There is some historical debate about the use of these chambers. We know they were never used in a systematic way. The liberation of the camp prevented the implementation of mass execution by this method (though bullets, ropes, malnutrition, disease, and starvation were used from the time of the camp’s opening to kill thousands). But, the pipes had to be tested, and several political prisoners were killed in the chamber. We entered as a noisy German high school group received a lecture about the cramped space. We could only linger for a few moments.

In that time I examined the spigots in the ceiling. Someone designed their grid-like distribution. Someone sat down at a drafting table and thought about how to space the cyanide spray. They thought about how much pipe would be necessary and how to clear the air after the victims had suffocated. Then someone else (or a group of someones) placed the pipes in the ceiling and connected them to a canister of poison. This construction crew was likely composed of prisoners, but they were directed by someone who thought about all of this. Hundreds of hours and people were committed to the meticulous engineering of millions of deaths.
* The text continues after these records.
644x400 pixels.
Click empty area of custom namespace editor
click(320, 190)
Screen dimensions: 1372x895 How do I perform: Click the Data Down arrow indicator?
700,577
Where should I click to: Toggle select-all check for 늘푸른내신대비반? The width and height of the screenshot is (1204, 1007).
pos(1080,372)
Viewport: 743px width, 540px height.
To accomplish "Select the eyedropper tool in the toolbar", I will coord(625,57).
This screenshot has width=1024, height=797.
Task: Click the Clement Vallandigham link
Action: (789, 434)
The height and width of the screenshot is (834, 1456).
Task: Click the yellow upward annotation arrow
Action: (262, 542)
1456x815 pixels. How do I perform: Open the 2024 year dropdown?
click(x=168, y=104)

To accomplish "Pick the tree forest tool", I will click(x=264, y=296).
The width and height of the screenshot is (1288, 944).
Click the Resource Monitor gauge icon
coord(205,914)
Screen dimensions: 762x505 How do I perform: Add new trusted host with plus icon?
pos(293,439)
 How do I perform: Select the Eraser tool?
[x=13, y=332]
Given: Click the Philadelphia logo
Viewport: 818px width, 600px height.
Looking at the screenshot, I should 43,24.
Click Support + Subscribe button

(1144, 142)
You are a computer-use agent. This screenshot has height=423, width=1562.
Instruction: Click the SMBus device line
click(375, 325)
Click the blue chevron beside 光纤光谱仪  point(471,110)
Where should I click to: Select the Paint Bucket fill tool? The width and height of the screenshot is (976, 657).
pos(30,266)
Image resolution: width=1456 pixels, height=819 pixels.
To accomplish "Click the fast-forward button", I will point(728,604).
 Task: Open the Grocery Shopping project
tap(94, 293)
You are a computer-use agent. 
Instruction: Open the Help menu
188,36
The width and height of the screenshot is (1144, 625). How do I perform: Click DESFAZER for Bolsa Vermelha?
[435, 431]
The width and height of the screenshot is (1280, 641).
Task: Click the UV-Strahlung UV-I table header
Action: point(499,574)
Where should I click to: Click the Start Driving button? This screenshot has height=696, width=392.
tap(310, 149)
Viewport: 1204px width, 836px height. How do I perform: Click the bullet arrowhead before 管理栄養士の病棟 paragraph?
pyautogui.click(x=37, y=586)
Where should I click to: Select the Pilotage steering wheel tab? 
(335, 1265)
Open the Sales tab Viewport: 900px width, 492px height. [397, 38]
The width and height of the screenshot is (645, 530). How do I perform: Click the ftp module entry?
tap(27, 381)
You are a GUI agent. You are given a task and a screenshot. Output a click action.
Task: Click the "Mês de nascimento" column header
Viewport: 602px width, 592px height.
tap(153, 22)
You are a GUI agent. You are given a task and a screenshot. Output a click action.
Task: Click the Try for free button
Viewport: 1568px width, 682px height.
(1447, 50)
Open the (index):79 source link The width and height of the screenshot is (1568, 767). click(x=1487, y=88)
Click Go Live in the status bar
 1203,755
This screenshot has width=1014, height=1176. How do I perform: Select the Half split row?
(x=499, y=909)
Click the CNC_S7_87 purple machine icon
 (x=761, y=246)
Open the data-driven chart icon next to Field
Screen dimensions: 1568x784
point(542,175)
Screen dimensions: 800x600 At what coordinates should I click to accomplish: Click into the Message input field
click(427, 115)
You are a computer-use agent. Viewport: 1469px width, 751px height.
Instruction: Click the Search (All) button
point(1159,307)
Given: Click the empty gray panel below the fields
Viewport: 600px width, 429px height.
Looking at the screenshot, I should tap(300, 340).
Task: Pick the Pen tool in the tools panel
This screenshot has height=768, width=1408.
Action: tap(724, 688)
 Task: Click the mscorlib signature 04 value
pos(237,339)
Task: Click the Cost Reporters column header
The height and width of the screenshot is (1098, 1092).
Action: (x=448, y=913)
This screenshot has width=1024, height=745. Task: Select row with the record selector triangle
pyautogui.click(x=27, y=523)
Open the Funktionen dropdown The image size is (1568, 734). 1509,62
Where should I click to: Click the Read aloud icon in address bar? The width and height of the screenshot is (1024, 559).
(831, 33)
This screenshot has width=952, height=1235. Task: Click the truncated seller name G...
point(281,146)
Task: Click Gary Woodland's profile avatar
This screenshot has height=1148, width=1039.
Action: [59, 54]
There are many words for people who would lay such plans, but none of them quite seem adequate.

It was time to visit the museum.
A memorial and the current museum building.

Dachau is arguably one of the most accessible concentration camps in the former Third Reich. A lot of people stop by Munich to see the beer halls and castles, then take a trip to the earliest camp, so as the museum tells the story of Dachau, it tells the story of all the camps. It starts with the rise of the NASDP and moves on to the stories of the victims. We watched a documentary (in German because we missed the English showing) on the camp and the liberation.

After the Americans discovered the camp and arrested the guards (some of the guards were executed in the controversial “Dachau Massacre”) they forced people from the nearby town to tour the grounds where emaciated corpses still lined the fences. These shocked Germans were then drafted to clean the grounds. The video showed their disbelief and the tortured bodies of the prisoners who were suddenly free. The video was necessary to populate the site that today stands empty and barren. It makes the humanity and horror more tangible, even if I still imagine that time period in stark black and white images with occasional film scratches.

We didn’t discuss the experience very much as we searched for a cheap place to grab lunch and avoid the crowds of bored school groups whose colorful t-shirts and babbling chatter made the site even more difficult to fully process.

I’m glad I finally made it to a camp. I am a person who needs to make history experiential and tactile. That’s part of what has made this last year so fascinating. Staid images in text books and library books have come to life in vivid color and 3-D. That said, I don’t think I need to go back. I don’t need to be reminded that I should never forget. I can’t.